Exercise material:
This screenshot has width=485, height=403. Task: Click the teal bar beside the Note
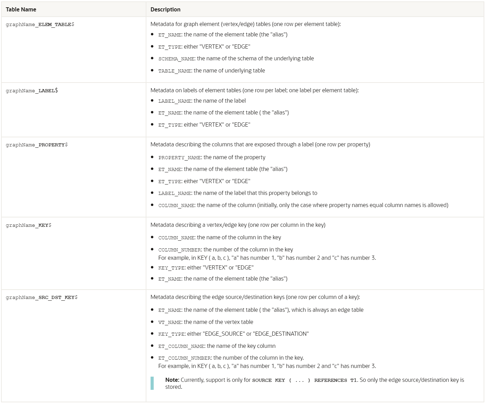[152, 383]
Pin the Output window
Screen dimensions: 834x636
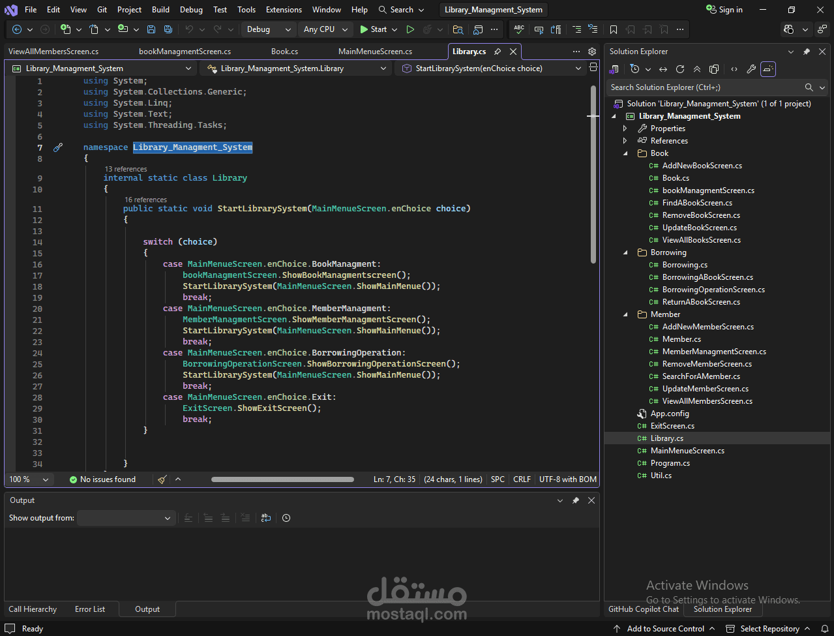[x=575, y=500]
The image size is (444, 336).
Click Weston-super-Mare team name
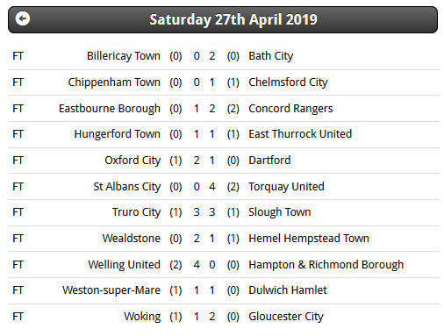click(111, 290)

...

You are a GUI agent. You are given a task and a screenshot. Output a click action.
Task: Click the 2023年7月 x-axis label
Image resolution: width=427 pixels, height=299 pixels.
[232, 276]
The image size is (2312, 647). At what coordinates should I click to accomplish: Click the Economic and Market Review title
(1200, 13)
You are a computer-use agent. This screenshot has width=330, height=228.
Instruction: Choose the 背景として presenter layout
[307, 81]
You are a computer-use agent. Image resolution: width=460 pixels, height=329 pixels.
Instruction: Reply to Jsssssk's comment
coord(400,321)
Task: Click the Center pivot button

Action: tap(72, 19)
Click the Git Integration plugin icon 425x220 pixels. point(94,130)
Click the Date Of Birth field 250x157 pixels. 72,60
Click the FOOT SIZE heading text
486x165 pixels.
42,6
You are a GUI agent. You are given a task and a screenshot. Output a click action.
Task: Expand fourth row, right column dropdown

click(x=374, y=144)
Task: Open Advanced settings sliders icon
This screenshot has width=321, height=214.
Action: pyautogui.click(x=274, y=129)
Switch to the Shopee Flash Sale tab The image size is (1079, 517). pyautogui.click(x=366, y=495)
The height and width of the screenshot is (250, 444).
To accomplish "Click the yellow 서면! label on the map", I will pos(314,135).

Action item: If a line in the records above holds the string "agent", copy it out.

Finished task:
You are a GUI agent. You are given a task and a screenshot. Output a click action.
You are a computer-use agent. This screenshot has width=330, height=228.
You are a computer-use agent. Image resolution: width=460 pixels, height=329 pixels.
You are a GUI agent. You are given a task and a screenshot. Output a click action.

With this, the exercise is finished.